A British bishop said he was relieved by the election defeat of political parties committed to liberalising Britain’s abortion laws, but he was “not particularly enthused” by the Conservative Party agenda.
In the December 12 general election, the Conservatives of Prime Minister Boris Johnson gained 47 seats, the largest increase for his party since Margaret Thatcher won a third term in 1987, giving him a Commons majority of 80 members of Parliament.
The opposition Labour Party suffered its worst defeat since 1935, and the Liberal Democrats, the third-largest party, gained only 11 seats.
Bishop Philip Egan of Portsmouth said he was relieved by the result because he had been “horrified” by manifesto promises made by the losing parties to strip criminal sanctions from the abortion law so that the procedure was available on demand.
The two parties had “an anti-life agenda, particularly on abortion, so I am delighted that that direction has been stopped,” he said.
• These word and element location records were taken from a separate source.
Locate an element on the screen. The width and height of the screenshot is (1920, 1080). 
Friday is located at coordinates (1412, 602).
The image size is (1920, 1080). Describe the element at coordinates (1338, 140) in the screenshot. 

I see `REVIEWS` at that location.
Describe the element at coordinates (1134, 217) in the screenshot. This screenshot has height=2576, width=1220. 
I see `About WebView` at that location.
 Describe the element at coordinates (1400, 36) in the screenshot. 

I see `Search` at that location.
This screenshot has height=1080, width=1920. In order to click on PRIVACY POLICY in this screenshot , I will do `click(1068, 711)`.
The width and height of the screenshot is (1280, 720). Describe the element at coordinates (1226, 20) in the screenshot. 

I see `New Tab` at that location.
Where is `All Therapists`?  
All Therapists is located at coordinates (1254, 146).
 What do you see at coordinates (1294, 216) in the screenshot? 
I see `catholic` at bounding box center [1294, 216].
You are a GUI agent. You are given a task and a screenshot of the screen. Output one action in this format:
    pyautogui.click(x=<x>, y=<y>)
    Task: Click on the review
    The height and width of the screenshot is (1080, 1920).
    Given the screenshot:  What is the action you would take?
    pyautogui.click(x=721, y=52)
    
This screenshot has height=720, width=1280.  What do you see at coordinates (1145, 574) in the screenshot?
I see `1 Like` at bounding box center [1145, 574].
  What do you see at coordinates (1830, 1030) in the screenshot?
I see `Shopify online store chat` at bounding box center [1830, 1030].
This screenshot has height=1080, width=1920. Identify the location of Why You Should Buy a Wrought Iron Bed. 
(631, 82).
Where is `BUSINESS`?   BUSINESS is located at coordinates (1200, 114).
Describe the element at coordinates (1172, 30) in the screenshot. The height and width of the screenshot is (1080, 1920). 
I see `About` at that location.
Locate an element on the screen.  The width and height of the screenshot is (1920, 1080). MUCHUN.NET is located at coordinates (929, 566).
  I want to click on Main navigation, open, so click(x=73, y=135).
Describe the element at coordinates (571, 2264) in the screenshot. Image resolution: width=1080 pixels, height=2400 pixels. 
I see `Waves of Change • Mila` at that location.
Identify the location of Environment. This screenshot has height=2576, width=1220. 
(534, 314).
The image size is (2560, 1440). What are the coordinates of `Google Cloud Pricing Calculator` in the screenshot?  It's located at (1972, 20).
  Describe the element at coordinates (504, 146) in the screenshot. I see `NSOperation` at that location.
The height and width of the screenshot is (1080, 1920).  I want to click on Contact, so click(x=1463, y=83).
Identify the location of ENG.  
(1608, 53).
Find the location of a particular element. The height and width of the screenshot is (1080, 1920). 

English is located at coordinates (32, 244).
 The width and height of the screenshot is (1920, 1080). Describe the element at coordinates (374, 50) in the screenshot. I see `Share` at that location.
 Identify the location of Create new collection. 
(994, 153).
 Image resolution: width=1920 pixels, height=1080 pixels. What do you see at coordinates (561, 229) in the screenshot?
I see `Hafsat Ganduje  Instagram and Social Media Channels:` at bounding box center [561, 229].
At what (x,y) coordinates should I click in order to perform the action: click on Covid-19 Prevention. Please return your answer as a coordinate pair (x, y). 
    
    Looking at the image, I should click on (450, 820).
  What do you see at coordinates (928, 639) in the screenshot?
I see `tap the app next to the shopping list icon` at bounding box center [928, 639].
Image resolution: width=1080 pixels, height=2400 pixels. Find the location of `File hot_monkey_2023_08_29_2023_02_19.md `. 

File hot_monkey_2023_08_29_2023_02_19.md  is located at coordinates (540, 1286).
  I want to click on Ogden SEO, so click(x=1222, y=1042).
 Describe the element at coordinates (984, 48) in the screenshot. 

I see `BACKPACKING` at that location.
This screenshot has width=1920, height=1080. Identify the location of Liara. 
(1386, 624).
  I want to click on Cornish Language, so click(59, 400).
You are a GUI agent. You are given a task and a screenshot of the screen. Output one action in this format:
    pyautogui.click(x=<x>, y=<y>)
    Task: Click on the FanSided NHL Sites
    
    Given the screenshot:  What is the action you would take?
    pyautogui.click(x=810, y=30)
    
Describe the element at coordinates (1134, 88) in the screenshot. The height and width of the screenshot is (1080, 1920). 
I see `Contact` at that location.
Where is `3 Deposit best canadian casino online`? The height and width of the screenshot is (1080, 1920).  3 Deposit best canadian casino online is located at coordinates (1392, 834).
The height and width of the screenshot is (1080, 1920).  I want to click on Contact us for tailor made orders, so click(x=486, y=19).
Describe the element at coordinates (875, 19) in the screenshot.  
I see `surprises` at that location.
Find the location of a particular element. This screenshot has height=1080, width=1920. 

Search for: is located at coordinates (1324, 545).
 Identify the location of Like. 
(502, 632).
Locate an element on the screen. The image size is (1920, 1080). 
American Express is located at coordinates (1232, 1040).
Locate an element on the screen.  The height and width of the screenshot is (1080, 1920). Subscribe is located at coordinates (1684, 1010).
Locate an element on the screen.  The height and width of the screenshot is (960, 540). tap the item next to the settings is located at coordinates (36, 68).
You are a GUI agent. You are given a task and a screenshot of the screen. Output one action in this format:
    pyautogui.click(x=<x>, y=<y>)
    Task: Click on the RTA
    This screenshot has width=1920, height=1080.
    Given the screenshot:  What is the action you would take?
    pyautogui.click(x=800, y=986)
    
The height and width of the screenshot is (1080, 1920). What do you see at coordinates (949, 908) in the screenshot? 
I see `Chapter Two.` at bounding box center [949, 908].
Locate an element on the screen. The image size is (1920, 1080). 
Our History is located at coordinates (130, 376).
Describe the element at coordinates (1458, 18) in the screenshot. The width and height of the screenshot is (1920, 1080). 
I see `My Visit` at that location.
However, Bishop Egan said he had concerns about social care of the most needy and noted that the “false anthropologies” underpinning the radical social policies of the other parties also were operative within the Conservative Party.
“You have got to be vigilant, because things are coming through the education authorities, the health service and the social services,” Bishop Egan said. “What was difficult was that the other parties had tuned into those ideologies and wanted to further them more.”